Éva a lu pour vous ..
Chroniques littéraires
Samuel Jones
Pascal Nordmann
Presses Inverses
Le 11 avril 2024
72 pages
monologue
Chronique
31 mai 2025

" ... une feuille morte descend des cintres ... "
Et le monde bascule... Et le Je devient Nous...
" ... lorsque vous avez goûté aux nuages, il est pénible de revenir à la poussière. "
Lire un texte de Pascal Nordmann, s'y plonger, signifie faire un saut dans l'inconnu, dans une dimension surréaliste, poétique, troublante, bouleversante et finalement pour moi, réconfortante. Jouant avec les limites entre tangible et rêve, entre pragmatisme et folie, entre solitude et altérité, entre mémoire et amnésie, il touche à notre être intime, celui qui souvent n'est perceptible que pour nous, celui qui se regarde dans un miroir, ne s'y reconnaît pas, éprouve un vertige.
Texte théâtral, monologue ponctué d'une phrase mystérieuse, seul mouvement visible :
" ... une feuille morte descend des cintres ... ",
nous poursuivons dans les méandres de sa pensée, un individu... aux strates multiples, ici ou ailleurs, au sud de l'Angleterre ou à Stockholm, ou quelque part entre les deux,
hier ou aujourd'hui :
- est-ce un savant récompensé d'un prix Nobel pour ses théories en mathématique du malaise, seul à avoir perçu qu'il manquait dix chiffres à la suite de Fibonacci, d'où une sensation de déséquilibre et donc de nausée et prescience de l'imminence de catastrophes, seul à avoir diagnostiqué la création d'une faille en ce monde ... ou en lui... ou en nous... ?
ou alors
- est-ce un artiste imitant avec talent le chant des oiseaux, gazouillis de la mésange ou cris du moineau, digne des plus grandes salles de théâtre ?
peut-être les deux, libre bien qu'enfermé dans une unité de soins ou voguant sur les flots, marié à Béatrice ou collectionnant les aventures amoureuses.
Vous me suivez ? Non ? Pourtant le roi de Suède, lui, a compris ; il écrivit à Jones & Jones, les "géomètres de la brume, les physiciens de la panique", ces mots :
"Aussi loin qu'il m'en souvienne [...] lorsque l'on me parle de Fibonacci, je ressens un malaise, une sensation de vertige dont j'ai toujours ignoré l'origine.

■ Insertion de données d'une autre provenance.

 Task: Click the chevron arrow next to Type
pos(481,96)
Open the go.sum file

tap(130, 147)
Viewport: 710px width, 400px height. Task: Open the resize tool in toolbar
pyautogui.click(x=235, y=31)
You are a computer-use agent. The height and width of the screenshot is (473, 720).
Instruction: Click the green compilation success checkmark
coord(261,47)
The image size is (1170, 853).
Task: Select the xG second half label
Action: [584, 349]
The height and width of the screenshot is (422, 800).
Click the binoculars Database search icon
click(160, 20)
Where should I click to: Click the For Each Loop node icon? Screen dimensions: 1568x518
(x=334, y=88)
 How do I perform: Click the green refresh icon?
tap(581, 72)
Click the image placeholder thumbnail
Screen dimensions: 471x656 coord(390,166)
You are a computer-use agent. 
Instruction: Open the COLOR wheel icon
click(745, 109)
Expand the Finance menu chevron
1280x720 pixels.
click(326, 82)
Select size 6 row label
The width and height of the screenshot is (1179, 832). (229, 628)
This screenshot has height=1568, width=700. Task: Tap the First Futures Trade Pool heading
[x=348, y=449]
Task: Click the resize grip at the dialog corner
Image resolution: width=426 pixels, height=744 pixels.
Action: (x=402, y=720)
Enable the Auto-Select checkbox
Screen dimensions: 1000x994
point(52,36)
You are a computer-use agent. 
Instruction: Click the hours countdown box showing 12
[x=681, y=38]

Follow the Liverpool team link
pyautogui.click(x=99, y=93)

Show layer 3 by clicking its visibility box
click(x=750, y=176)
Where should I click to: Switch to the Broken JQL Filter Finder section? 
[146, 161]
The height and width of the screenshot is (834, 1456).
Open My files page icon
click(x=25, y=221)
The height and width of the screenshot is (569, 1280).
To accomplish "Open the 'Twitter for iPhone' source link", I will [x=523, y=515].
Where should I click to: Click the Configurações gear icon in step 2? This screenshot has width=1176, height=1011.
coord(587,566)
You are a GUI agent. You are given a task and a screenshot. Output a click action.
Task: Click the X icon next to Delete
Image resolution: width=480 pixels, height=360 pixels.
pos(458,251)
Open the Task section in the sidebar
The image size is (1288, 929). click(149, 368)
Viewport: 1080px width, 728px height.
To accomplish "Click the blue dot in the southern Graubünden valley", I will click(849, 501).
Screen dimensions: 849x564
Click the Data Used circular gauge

Grâce à vos travaux, je comprends l'exactitude de mon intuition. Il est bon de savoir que quelqu'un se soucie de trouver une cause à la tristesse et la fragilité du monde. Je vous en remercie : puissiez-vous longuement poursuivre vos recherches."
Et pourtant, d'autres cherchent à leur faire recouvrer la raison lors d'ateliers de la mémoire, mais
" Chaque séance nous laissait un peu plus vides, un peu plus défaits. Jour après jour, moniteurs et monitrices s'épuisaient en efforts tendant à nous prouver que tout allait bien, que la pulpe logique du monde ne souffrait d'aucune déchirure, que, par conséquent, la catastrophe prédite par la mathématique du vide ne se produirait pas. Comme s'il n'y avait aucune faille ! Comme si nous avions rêvé l'absence, le développement linéaire, inévitable, inexorable, de la tristesse, la perte de soi, la solitude. En vous, peut-être, Jones, mais nous, notre genre, notre espèce, notre famille, comment appelez-vous ça, ne souffre d'aucune faille, d'aucune fêlure qui menacerait sa survie... "
" ... une feuille morte descend des cintres ... "
Bienheureux soient les fêlés qui laissent passer la lumière par les fissures de leur Être.